Begin DATA SHOWN

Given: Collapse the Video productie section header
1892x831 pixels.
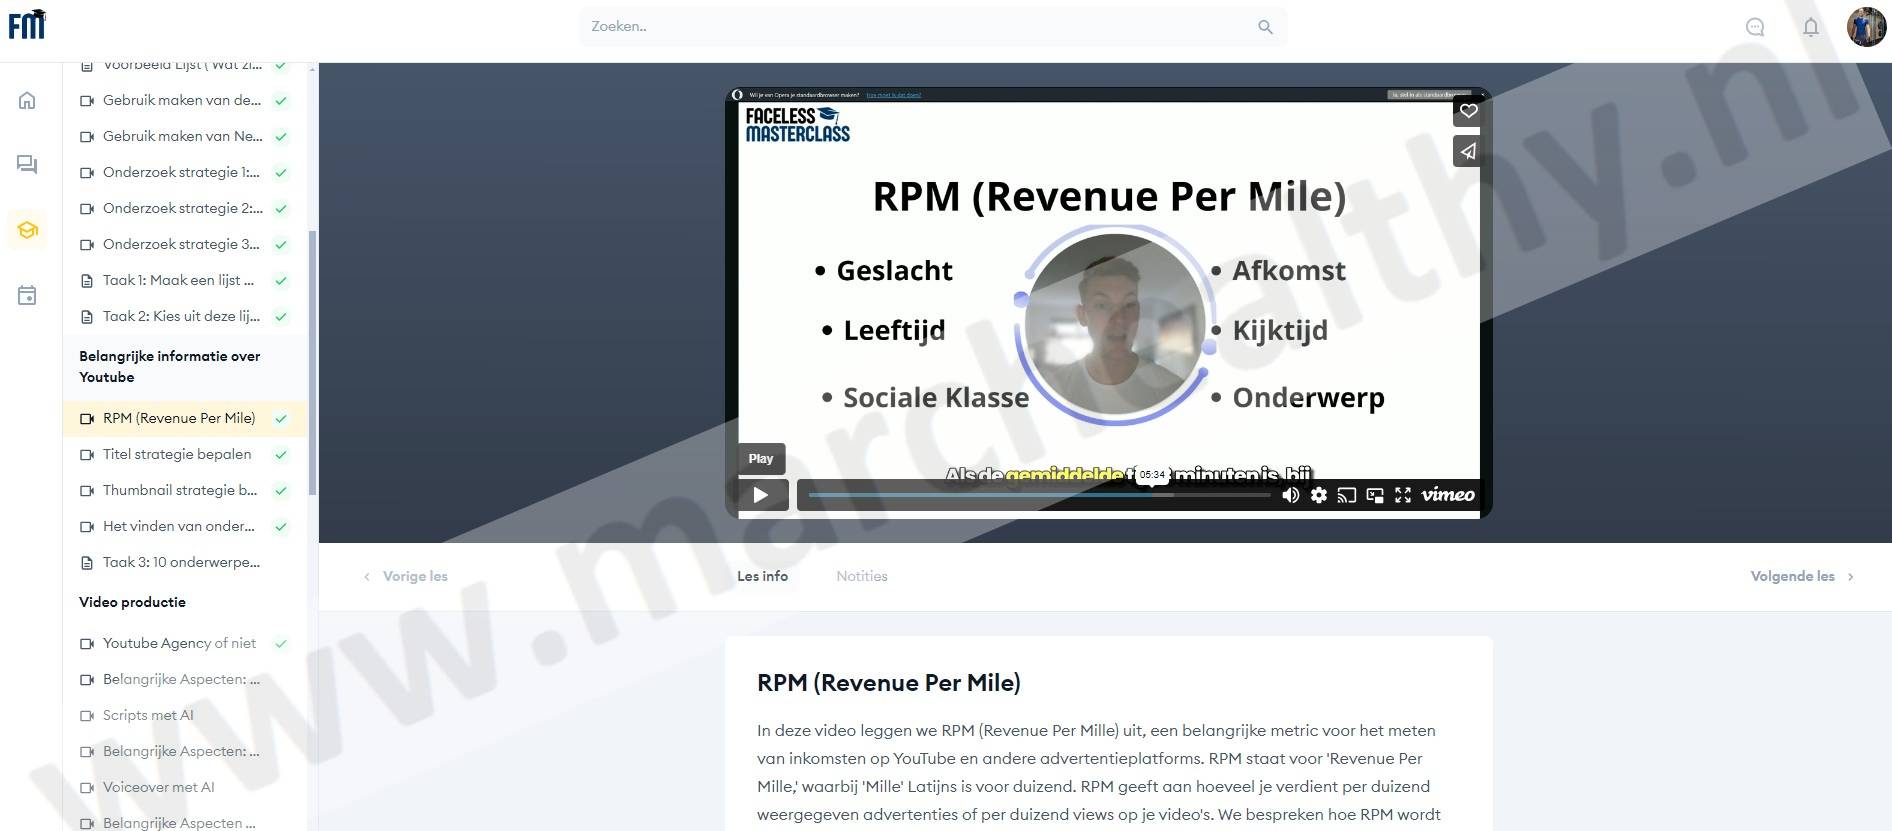Looking at the screenshot, I should [x=132, y=602].
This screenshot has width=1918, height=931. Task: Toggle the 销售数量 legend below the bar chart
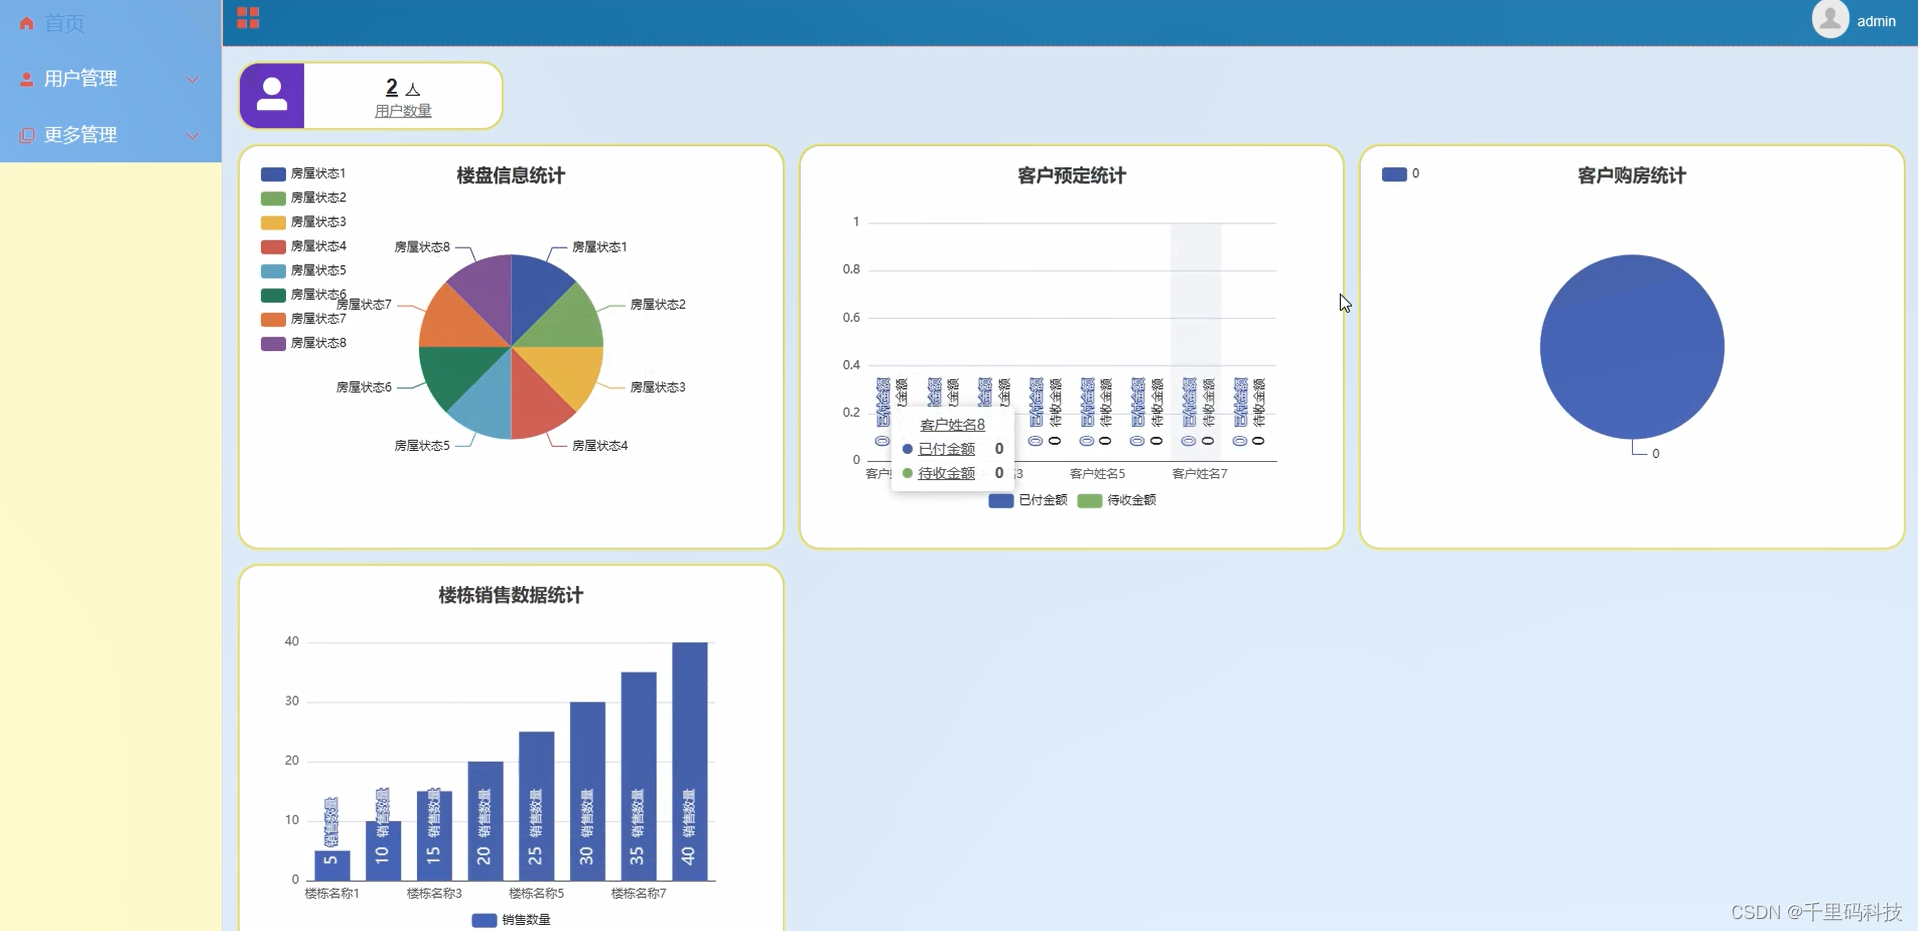click(x=511, y=920)
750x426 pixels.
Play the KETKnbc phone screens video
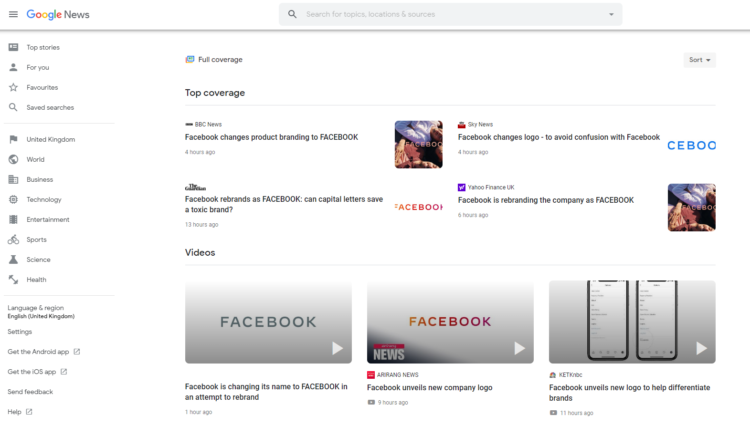pos(632,321)
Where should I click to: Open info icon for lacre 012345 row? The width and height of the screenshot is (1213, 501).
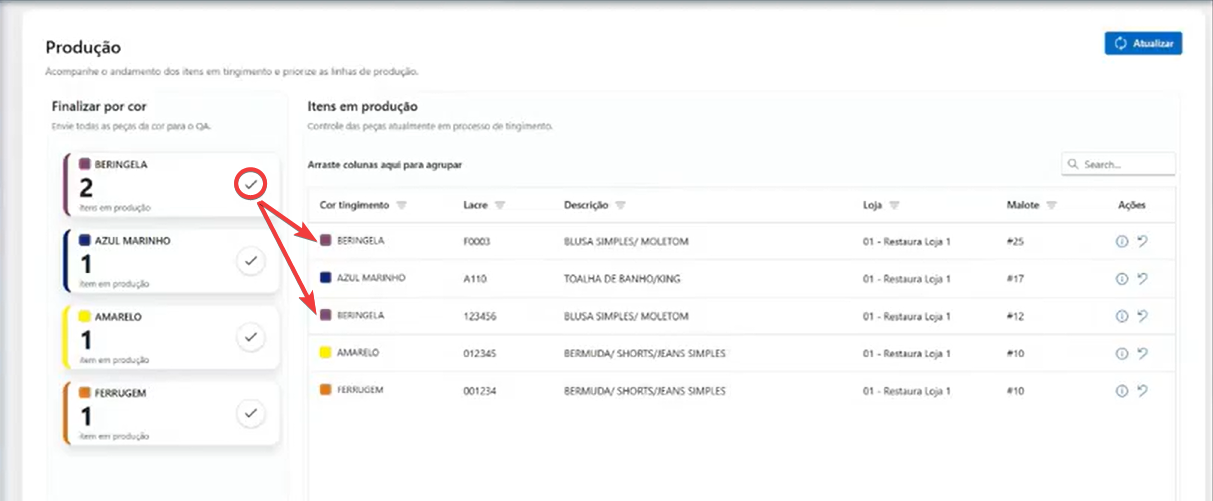pos(1121,353)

End DATA SHOWN

WHAT THE TASK ASKS: Copy the text lines of every record above word for word, leaving out the pictures.

REPLY:
Given: Collapse the Video productie section header
1892x831 pixels.
Looking at the screenshot, I should [x=132, y=602].
This screenshot has width=1918, height=931. Task: Toggle the 销售数量 legend below the bar chart
click(x=511, y=920)
750x426 pixels.
Play the KETKnbc phone screens video
pos(632,321)
Where should I click to: Open info icon for lacre 012345 row? The width and height of the screenshot is (1213, 501).
pos(1121,353)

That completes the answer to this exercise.